Open jceallonardo opened 5 years ago

jceallonardo commented 5 years ago

What goes wrong

When running search_analytics on 1 day, row_limit appears to cap out at 5,000 rows.

I know an issue regarding 5000 rows was created a few years ago, but this might be a different problem since Google recently upped the max rowLimit to 25,000.

Steps to reproduce the problem

searchConsoleR version googleAuthR version

uri <- "" start <- Sys.Date() - 4 end <- Sys.Date() - 4 dims <- c('query') listwebs <- list_websites() data <- search_analytics(siteURL = uri, startDate = start, endDate = end, dimensions = dims, rowLimit = 25000)

Expected output

data.frame with more than 5,000 obs.

Actual output

data.frame with exactly 5,000 obs.

I have tried with multiple domains, and it outputs 5,000 rows every time.

Verbose output:

Fetching search analytics for url: dates: 2018-12-14 2018-12-14 dimensions: query dimensionFilterExp: searchType: web aggregationType: auto 2018-12-18 16:15:05> Token exists. 2018-12-18 16:15:05> Request: 2018-12-18 16:15:05> Body JSON parsed to: {"startDate":"2018-12-14","endDate":"2018-12-14","dimensions":["query"],"searchType":"web","dimensionFilterGroups":[{"groupType":"and","filters":[]}],"aggregationType":"auto","rowLimit":25000}

Session Info

R version 3.5.1 (2018-07-02) Platform: x86_64-apple-darwin15.6.0 (64-bit) Running under: macOS 10.14.2

jceallonardo commented 5 years ago

Another important note is that I believe this has implications to batching "byDate", as a similar 5000 row limit is reached per day, even though the package states that 25000 rows are being fetched.

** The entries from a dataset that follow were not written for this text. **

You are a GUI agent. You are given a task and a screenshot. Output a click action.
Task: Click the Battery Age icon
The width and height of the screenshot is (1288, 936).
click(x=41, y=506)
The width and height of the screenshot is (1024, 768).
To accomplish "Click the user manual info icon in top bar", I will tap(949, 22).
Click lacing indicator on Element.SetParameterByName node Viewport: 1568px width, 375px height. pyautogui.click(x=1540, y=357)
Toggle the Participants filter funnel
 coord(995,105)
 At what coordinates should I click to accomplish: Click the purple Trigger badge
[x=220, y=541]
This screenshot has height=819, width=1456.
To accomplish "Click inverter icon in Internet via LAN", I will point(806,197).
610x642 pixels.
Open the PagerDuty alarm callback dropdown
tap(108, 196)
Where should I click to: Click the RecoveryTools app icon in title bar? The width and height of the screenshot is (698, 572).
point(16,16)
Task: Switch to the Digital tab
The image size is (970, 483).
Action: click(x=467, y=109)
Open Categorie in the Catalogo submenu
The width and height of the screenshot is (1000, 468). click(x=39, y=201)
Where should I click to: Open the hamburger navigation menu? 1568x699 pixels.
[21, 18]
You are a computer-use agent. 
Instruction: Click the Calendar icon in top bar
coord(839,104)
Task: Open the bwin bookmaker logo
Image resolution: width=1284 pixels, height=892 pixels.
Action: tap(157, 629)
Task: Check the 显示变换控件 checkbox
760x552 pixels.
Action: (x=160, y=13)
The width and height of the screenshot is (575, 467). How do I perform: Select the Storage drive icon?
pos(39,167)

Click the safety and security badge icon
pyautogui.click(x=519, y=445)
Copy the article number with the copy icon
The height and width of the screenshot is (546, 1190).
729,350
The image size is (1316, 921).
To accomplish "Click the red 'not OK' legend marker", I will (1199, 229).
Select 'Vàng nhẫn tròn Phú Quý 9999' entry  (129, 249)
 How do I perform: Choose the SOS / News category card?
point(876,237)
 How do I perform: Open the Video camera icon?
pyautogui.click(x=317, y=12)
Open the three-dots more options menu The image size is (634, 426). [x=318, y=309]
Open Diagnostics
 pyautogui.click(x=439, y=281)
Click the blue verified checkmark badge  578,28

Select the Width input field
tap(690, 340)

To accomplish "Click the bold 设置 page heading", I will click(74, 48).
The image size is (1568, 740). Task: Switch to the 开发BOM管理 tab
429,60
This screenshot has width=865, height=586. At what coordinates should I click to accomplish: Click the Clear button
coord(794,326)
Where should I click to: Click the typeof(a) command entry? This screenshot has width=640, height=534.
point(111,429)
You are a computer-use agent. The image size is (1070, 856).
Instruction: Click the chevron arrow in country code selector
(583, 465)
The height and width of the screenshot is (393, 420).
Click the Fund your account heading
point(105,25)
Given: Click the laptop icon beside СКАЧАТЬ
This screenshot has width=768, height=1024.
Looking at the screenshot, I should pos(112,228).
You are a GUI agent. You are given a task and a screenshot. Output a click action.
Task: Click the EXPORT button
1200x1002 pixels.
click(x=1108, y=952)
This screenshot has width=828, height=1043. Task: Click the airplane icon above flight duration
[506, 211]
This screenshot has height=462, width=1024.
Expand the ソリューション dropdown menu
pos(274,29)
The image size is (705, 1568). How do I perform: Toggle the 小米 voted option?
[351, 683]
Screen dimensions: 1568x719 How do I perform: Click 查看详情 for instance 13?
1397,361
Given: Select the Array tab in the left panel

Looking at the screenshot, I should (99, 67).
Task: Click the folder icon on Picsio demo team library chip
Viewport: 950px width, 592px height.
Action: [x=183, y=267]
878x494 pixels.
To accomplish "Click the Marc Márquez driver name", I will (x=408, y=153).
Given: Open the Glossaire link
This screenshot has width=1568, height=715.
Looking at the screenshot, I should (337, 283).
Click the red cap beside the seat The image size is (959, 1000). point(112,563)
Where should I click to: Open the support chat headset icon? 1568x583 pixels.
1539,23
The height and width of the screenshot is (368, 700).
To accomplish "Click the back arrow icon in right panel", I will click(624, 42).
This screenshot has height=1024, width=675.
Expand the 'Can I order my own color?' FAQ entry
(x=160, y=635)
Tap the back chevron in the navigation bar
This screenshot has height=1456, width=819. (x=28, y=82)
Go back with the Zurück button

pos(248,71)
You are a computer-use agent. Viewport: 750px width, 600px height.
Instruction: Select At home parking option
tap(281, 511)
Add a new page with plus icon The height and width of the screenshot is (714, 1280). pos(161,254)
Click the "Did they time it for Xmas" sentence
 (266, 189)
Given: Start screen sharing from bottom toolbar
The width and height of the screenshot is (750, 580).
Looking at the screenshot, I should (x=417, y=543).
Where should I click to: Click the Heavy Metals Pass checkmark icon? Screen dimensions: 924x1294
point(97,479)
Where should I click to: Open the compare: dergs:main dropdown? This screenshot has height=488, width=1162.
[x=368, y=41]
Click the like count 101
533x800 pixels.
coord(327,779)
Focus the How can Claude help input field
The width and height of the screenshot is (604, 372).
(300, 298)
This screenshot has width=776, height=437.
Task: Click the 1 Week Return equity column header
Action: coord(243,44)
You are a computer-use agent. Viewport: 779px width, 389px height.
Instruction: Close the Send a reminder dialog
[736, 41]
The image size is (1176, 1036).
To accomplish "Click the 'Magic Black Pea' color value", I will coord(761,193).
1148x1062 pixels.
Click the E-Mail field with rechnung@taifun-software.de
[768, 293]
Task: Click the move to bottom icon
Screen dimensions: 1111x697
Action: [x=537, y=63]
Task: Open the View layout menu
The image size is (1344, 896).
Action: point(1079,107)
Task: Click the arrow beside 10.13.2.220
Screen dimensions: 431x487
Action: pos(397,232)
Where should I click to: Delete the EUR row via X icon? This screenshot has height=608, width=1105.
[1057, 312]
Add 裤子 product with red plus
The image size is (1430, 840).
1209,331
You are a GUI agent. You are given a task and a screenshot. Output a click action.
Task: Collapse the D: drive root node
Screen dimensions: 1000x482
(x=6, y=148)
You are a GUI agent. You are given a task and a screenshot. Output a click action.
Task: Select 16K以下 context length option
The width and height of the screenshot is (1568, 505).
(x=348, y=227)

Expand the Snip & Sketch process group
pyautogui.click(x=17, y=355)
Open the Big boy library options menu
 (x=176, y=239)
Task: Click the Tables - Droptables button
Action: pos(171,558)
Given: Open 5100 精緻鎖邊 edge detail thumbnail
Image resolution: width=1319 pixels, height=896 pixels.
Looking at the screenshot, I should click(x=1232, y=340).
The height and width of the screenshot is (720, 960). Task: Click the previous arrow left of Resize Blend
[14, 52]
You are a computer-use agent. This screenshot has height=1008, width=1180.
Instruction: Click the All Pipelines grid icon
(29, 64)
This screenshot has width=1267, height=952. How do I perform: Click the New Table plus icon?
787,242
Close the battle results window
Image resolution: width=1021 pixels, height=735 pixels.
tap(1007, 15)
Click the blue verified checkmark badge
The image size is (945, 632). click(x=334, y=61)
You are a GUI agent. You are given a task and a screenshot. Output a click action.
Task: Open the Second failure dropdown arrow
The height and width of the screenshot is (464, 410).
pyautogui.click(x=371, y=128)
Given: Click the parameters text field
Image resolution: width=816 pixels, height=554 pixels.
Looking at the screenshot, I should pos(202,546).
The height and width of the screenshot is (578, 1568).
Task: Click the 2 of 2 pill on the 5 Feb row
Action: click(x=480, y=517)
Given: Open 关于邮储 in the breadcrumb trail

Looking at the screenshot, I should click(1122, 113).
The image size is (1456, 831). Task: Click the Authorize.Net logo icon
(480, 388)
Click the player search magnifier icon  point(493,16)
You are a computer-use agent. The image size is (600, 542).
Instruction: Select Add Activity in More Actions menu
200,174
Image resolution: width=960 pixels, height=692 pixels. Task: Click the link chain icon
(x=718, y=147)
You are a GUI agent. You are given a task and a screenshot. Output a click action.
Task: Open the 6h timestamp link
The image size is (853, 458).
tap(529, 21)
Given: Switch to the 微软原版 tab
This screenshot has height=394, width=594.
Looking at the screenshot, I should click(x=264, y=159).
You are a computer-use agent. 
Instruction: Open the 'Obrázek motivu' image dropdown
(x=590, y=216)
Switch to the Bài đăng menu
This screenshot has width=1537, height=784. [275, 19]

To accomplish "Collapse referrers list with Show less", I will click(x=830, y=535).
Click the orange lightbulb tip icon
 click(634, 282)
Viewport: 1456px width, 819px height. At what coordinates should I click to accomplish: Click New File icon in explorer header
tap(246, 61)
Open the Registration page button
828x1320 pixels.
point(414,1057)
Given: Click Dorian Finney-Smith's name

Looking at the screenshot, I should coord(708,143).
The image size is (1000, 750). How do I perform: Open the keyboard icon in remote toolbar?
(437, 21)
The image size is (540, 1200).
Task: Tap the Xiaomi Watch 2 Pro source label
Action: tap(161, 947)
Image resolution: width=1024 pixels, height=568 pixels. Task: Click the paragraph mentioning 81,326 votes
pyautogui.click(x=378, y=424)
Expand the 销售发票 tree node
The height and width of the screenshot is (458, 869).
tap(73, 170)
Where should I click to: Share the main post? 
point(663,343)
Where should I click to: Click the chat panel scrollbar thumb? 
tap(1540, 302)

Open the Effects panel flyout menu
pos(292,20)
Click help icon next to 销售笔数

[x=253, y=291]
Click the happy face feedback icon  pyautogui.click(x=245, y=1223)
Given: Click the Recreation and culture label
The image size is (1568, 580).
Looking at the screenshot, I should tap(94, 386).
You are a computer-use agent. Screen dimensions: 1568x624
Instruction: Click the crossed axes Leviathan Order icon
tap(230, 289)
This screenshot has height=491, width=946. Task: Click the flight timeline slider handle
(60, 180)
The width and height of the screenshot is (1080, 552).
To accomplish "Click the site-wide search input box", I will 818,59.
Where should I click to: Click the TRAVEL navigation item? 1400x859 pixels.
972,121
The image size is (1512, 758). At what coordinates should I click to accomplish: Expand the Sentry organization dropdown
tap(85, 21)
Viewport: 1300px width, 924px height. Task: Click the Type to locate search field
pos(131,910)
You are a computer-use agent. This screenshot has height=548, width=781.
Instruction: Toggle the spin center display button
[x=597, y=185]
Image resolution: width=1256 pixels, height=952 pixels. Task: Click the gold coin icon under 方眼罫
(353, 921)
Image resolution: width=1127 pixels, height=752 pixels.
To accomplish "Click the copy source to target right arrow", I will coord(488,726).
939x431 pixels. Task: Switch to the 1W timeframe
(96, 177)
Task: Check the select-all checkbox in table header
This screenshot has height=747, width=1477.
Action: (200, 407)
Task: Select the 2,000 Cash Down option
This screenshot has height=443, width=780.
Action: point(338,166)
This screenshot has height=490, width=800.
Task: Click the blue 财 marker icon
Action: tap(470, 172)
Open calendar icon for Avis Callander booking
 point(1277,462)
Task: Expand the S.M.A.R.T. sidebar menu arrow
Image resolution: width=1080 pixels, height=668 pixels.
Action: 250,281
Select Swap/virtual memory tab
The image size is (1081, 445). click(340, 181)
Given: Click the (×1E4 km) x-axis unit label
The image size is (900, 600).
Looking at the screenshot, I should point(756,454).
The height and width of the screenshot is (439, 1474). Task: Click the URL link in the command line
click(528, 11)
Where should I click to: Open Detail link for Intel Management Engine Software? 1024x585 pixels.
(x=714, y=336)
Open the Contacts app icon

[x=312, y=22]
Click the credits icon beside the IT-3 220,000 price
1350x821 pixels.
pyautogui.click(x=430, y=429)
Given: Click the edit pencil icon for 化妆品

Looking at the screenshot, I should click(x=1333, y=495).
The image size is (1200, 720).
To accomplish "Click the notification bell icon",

MarkEdmondson1234 commented 5 years ago

I can't reproduce this, it gets 25000 rows per batch for me when I use byBatch and 25000 per day when I use byDate

my_example <- ""
sa2 <- search_analytics(my_example, startDate = Sys.Date() - 10, 
                         dimensions = c("date","device", "country" ,"query","page"), 
                         walk_data = "byBatch", rowLimit = 50000)
# 50000 rows

sa3 <- search_analytics(my_example, startDate = Sys.Date() - 5,  endDate = Sys.Date() - 3
                         dimensions = c("date","device", "country" ,"query","page"), 
                         walk_data = "byDate")

# 75000 rows
jceallonardo commented 5 years ago

I get your outputs when I include all of the dimensions you do, but try running your query again with just the "date" and "query" dimensions.

MarkEdmondson1234 commented 5 years ago

Yes I see now:

sa2 <- search_analytics(my_example, startDate = Sys.Date() - 5,dimensions = c("date","query"), walk_data = "byDate")
Fetching search analytics for url: dates: 2018-12-14 2018-12-16 dimensions: date query dimensionFilterExp:  searchType: web aggregationType: auto
Batching data via method: byDate
Will fetch up to 25000 rows per day
2018-12-19 15:19:14> Request #: 2018-12-14
2018-12-19 15:19:17> Request #: 2018-12-15
2018-12-19 15:19:19> Request #: 2018-12-16

# 15000 rows

Hmm, well there is nothing in the code that does this so I guess its the API itself limiting the results when you just query those dimensions. If thats true a Python call will return similar, perhaps it should be lodged as a bug with the Search Console API team if its verified.

jceallonardo commented 5 years ago

Yeah. I just ran a test w/ Python and got the same. Weird. I don't recall this being an issue before.